PROMPT 1: In the entries, replace "Instanzen" with "Instances" in the lines starting with the line containing "Click the $79 price for Tier 1" and going on through the line containing "Looking at the screenshot, I should pos(159,48).". Give only those lines again, with everything else unchanged.
****
DJ LeahV is hustling. The last few years she's spent juggling events all across town, dropping mixtapes that tackle everything from Dolly Parton's "Jolene" to Wu-Tang Clan's "Da Mystery of Chessboxin'," hosting a weekly hip-hop show on online UNregular Radio, and paying forward the positive energy that helped launch her career. It's gotten her a 2011 Boston Music Award for Best DJ and a similar nomination in this year's Phoenix Best '12 poll, as well as solid recognition in the male-dominated world of Boston nightlife.

When I catch up with Leah after her Saturday brunch set at ZuZu in Central Square before she runs off to teach a DJ workshop at Ladies Rock Camp, she's easy to spot — flat brim cap, ponytail, swag. Her current residencies include Milk & Honey at the Good Life, Shakewell at the Milky Way, and Thursdays at 28 Degrees, and she's starting another one at An Tua Nua next month. But ZuZu is still her home base. Even when she's not here, co-DJing Work! with Justincredible every other Tuesday (Zuesdays, in ZuZu parlance), or just chilling at the bar, she's spreading the venue's attitude of inclusivity, one dance party at a time.
****
PROMPT 2:
Answer these questions about the profile of DJ LeahV:
(a) What award did she win in 2011?
(b) Which venue is her home base?
(c) At which venue is she starting a new residency next month?

RECORDS FOR THIS EXERCISE:
****
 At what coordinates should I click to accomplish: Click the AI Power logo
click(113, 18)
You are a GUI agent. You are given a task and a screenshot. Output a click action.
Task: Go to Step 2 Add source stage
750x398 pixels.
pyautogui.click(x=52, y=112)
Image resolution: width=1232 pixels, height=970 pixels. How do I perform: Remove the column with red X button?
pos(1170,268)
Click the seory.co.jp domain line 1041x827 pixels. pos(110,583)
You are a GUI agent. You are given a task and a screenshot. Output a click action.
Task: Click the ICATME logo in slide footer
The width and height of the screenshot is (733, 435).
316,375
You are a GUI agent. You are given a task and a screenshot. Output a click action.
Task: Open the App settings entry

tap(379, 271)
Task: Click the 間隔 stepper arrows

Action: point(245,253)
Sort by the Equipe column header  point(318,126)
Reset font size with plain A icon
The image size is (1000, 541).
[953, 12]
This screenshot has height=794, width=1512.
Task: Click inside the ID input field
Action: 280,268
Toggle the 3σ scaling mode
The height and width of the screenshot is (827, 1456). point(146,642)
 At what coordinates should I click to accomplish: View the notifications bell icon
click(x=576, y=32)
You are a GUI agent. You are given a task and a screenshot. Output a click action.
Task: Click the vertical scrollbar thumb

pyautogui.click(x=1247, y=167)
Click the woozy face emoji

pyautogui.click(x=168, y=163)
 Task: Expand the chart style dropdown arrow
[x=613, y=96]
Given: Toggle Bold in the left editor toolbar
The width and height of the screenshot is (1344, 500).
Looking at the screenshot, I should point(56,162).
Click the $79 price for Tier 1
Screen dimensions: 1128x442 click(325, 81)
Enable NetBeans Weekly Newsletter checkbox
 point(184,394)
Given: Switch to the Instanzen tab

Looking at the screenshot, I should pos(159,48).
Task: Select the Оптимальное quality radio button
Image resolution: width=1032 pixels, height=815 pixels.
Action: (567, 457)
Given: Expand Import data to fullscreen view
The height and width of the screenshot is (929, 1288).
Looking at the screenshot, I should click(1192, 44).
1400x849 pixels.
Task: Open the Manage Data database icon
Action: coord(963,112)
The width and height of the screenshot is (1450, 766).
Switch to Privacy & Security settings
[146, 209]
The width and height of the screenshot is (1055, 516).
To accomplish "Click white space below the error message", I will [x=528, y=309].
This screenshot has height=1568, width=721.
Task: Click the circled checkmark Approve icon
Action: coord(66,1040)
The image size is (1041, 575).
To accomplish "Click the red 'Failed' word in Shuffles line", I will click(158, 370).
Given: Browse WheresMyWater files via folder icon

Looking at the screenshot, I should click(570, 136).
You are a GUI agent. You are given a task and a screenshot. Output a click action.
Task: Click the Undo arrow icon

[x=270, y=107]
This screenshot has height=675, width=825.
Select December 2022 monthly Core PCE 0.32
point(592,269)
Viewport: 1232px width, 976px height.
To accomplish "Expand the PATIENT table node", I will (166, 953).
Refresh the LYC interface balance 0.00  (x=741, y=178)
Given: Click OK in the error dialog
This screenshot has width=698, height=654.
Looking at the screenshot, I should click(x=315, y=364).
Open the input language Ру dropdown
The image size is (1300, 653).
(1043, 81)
****
EXERCISE ANSWER 1:
Click the $79 price for Tier 1
Screen dimensions: 1128x442 click(325, 81)
Enable NetBeans Weekly Newsletter checkbox
 point(184,394)
Given: Switch to the Instances tab

Looking at the screenshot, I should pos(159,48).

EXERCISE ANSWER 2:
(a) A Boston Music Award for Best DJ
(b) ZuZu
(c) An Tua Nua